* Task directions *
Return each line of the listing that has the word "dropdown" in it.

* Supplied material *
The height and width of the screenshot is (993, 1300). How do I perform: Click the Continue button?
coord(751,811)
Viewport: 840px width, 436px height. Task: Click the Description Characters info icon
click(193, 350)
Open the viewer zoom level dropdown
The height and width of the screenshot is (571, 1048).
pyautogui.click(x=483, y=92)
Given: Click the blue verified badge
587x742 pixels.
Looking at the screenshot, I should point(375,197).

* * *

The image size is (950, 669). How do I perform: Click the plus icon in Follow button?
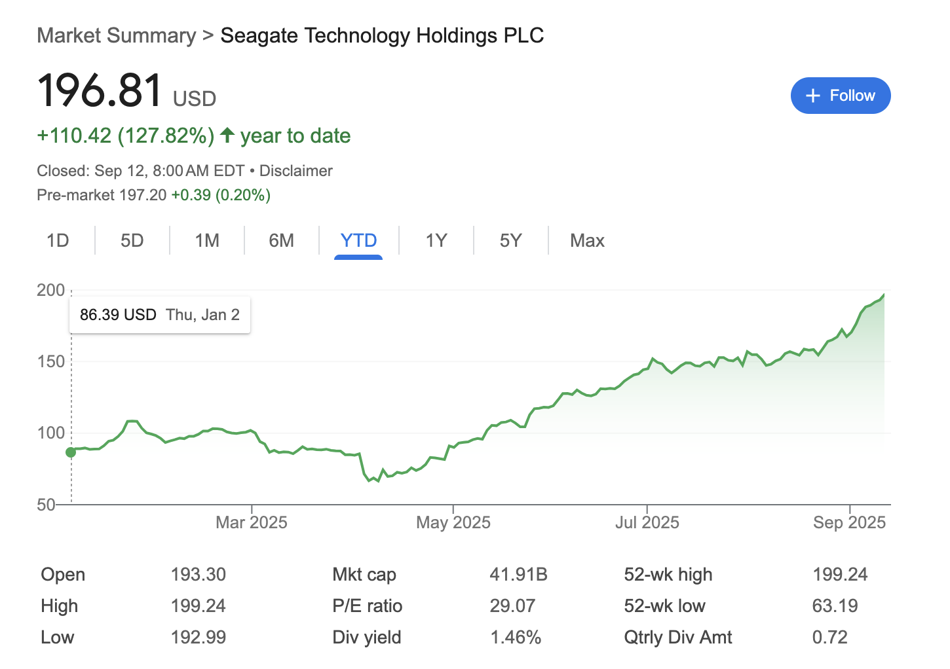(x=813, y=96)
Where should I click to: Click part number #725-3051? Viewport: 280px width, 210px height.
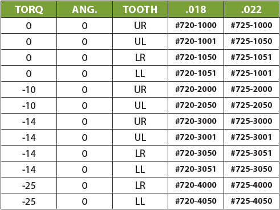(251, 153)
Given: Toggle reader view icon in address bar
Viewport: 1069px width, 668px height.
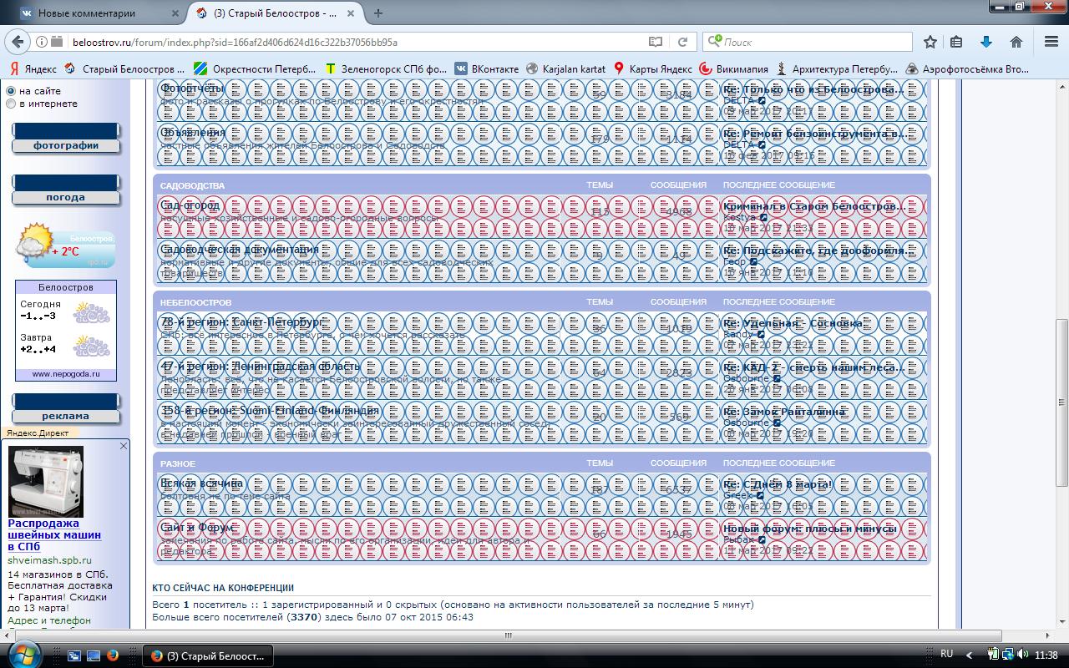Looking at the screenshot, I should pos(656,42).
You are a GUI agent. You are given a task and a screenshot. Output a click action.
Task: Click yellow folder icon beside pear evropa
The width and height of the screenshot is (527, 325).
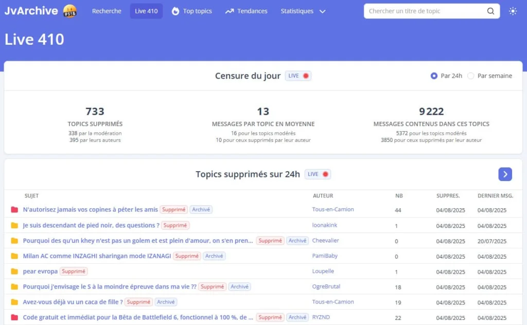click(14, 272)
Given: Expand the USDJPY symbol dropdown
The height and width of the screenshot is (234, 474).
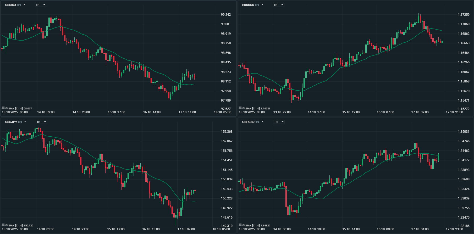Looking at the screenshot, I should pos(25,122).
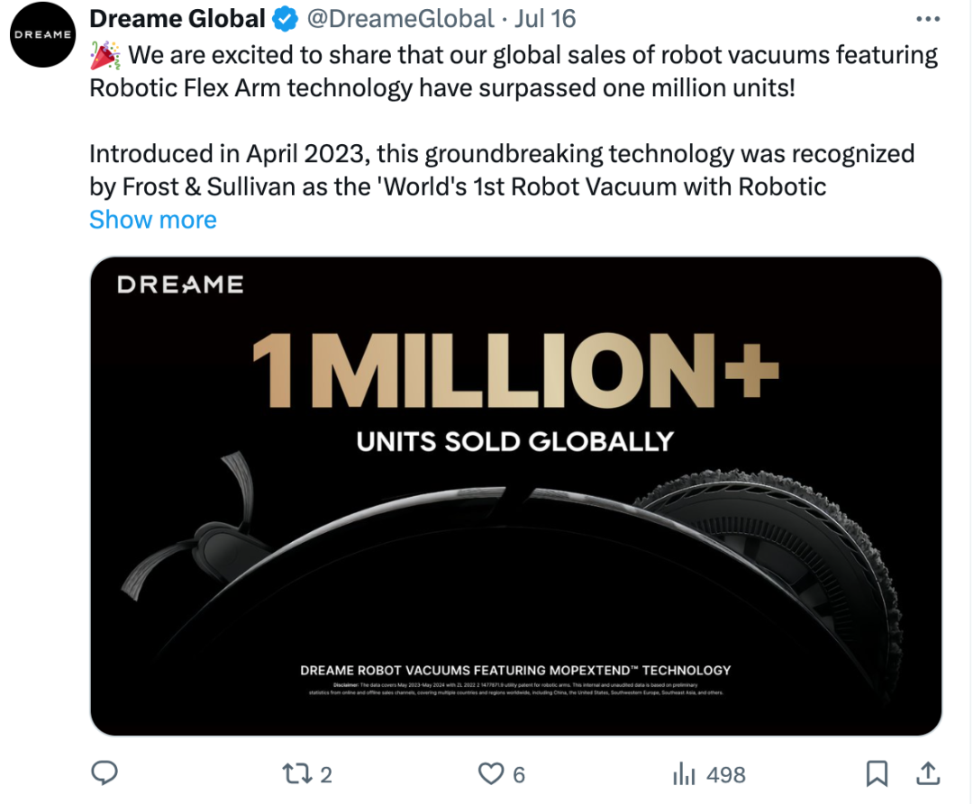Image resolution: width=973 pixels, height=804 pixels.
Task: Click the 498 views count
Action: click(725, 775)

* * *

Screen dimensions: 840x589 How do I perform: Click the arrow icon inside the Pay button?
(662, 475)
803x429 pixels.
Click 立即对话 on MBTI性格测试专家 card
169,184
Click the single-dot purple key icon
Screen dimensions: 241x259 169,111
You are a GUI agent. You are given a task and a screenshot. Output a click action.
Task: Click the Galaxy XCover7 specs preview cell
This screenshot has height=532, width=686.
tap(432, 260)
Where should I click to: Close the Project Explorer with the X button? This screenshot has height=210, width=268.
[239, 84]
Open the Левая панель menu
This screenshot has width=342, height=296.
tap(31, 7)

* Answer box *
Open the viewer zoom level dropdown
Given: Expand the USDJPY symbol dropdown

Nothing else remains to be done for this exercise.